Now I have said on earlier occasions that the formation of the head
represents a metamorphosis of the human being's organic structure,
apart from the head organisation, in an earlier earth-life. Thus what
we carry about in a particular earth-life as our head is the
transformed body (apart from the head) of the previous earth-life, but
especially the transformed metabolic-limb system; or what to-day is
metabolic-limb man is transformed during the life between death and
rebirth into the head-formation of the next earthly life. One must of
course not think of it in a materialistic way; it has nothing to do
with the matter that fills out the body, but with the relationships of
forms and forces.
Thus, when we see that the child's faculty of forming concepts, his
faculty of thought, depends upon his head-formation, we can also say
that his capacity for thought is connected with his earlier life on
earth.
On the other hand, what develops in us as the faculty of memory
depends primarily on how we are able to maintain in a well-organised
condition the metabolic-limb system of this present earth-life. The
two things go together: one of them a man brings with him from his
previous earth-life, and the other, the faculty of memory, he acquires
through organising and maintaining a new organism.
From this you will understand that ordinary memory, which we have
primarily for use between birth and death and which we cultivate in
connection with this earth-life, does not suffice to enable us to look
back into the life before birth, to look back into our pre-natal life.
Hence it is necessary this is something I constantly emphasise
when I am expounding the methodology of the subject for us to
acquire the ability to go behind this memory, to learn to understand
clearly that it is something that is of service to us between birth
and death, but that we have to develop a higher faculty which traces
in a backward direction, entirely in the manner of memory, what has
taken shape in us as the power of thought. Anyone who constructs an
abstract theory of knowledge substitutes a word for a deed. For
example, he says, Mathematical concepts are a
priori, because they do not have to be acquired through
experience, because their certainty does not have to be confirmed by
experience; they lie behind experience, a priori. That is a
phrase. And to-day this phrase is to be heard over and over again in
the mouths of Kantians. This a priori really means that we have
experienced these ideas in our previous earth-life; but they are none
the less experiences acquired by humanity in the course of its
evolution. The simple fact is that humanity is in such a stage of its
evolution that most men, civilised men at any rate, bring mathematical
concepts with them, and these have only to be awakened.

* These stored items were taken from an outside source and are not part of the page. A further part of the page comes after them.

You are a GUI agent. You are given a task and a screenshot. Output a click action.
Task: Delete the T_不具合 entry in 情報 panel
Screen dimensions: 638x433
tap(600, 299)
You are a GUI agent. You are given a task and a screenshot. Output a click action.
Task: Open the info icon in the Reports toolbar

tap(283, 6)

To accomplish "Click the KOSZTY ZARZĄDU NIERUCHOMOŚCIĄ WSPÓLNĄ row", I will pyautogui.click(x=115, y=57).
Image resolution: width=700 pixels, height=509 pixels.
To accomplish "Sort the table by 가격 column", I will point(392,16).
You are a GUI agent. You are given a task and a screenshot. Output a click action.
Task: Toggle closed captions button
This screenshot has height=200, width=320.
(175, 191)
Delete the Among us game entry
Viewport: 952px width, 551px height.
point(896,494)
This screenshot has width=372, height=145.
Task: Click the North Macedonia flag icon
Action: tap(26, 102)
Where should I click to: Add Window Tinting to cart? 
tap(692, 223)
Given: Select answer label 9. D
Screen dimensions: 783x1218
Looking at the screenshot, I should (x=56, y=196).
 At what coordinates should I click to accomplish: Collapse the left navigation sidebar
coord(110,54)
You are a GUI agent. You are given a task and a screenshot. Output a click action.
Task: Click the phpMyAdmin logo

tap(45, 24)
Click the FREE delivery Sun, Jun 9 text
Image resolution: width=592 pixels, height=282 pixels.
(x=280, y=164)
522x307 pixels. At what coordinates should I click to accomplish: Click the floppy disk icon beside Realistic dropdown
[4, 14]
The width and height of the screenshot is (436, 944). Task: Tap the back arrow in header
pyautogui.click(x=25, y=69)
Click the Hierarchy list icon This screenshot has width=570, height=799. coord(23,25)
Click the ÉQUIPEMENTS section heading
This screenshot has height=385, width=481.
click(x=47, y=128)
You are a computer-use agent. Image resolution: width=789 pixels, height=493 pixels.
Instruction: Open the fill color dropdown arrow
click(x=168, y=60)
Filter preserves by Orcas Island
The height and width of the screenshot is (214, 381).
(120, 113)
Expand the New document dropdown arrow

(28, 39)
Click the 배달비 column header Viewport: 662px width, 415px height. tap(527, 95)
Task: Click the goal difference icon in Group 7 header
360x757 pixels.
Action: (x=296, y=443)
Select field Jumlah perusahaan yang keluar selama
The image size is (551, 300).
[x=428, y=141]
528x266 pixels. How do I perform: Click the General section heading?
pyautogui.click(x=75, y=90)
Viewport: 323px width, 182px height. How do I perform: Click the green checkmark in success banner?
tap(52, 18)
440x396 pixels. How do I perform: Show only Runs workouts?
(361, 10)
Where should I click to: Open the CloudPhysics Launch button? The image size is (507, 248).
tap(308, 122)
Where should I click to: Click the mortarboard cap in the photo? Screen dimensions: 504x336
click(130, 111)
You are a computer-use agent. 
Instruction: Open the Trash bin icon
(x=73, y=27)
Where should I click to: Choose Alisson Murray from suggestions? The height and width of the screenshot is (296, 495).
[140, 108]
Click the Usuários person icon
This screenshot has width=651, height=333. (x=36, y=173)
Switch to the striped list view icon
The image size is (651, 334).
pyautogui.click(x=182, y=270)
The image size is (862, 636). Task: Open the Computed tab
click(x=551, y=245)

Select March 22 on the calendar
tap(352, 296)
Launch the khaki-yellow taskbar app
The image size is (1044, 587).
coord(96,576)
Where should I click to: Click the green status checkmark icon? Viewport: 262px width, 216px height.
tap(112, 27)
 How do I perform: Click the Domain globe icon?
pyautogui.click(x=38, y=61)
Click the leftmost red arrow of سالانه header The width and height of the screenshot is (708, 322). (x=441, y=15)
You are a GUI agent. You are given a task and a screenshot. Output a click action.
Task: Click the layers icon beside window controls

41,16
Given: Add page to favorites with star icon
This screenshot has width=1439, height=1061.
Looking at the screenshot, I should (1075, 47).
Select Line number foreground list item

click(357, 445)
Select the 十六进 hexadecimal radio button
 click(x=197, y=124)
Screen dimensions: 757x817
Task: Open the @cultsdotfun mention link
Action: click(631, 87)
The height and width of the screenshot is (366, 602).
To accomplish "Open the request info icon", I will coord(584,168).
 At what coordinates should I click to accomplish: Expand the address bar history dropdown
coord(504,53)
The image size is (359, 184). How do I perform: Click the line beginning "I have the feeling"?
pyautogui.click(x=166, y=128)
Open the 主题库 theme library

There is of course an important pedagogic difference between the
process of awakening mathematical concepts and that of imparting such
thoughts and ideas as have to be acquired through external experience,
and in which the faculty of memory plays an essential role. One can
also, especially if one has acquired a certain power of insight into
the peculiarities of human evolution, distinguish clearly between two
types of growing children those who bring much from their
previous earth lives and to whom it is therefore easy to communicate
ideas, and others who have less facility in the formation of ideas but
are good at noticing the qualities of external things, and therefore
easily absorb what they can take in through their own observation. But
in this the faculty of memory is at work, for one cannot easily learn
about external things in the way in which things have to be taught in
school. Of course a child can form a concept, but he cannot learn in
such a way as to reproduce what he has learnt unless a clear faculty
of memory is there. Here, in short, one can perceive quite exactly the
flowing together of two streams in human evolution.
Now what is it exactly that lies behind this! Just think on the
one hand you have the human being shaping his concept-forming faculty
through his head-organisation. Why does he do that? You have only to
look at the human head-organisation with understanding to say why.
You see, the head-organisation makes its appearance comparatively
early in embryonal life, before the essentials of the rest of the
organisation are added. Embryology furnishes definite proof of what
Anthroposophy has to say about human evolution. But you need not go so
far, you need only look at the adult man. Look at his
head-organisation. To begin with, it is so fashioned as to be the most
perfect part of the human organisation taken as a whole. Well, perhaps
this idea is open to dispute; but there is another idea that cannot be
gainsaid, if only one looks at it in the right way; that is the idea
that we are related to our head in experience quite differently from
the way we are related to the rest of our organism. We are aware of
the rest of our organism in quite a different way from the way we are
aware of our head. The truth is that our head effaces itself in our
own soul-life. We have far more organic consciousness of the whole of
the rest of our organism than we have of our head. Our head is really
the part of us that is obliterated within our organisation.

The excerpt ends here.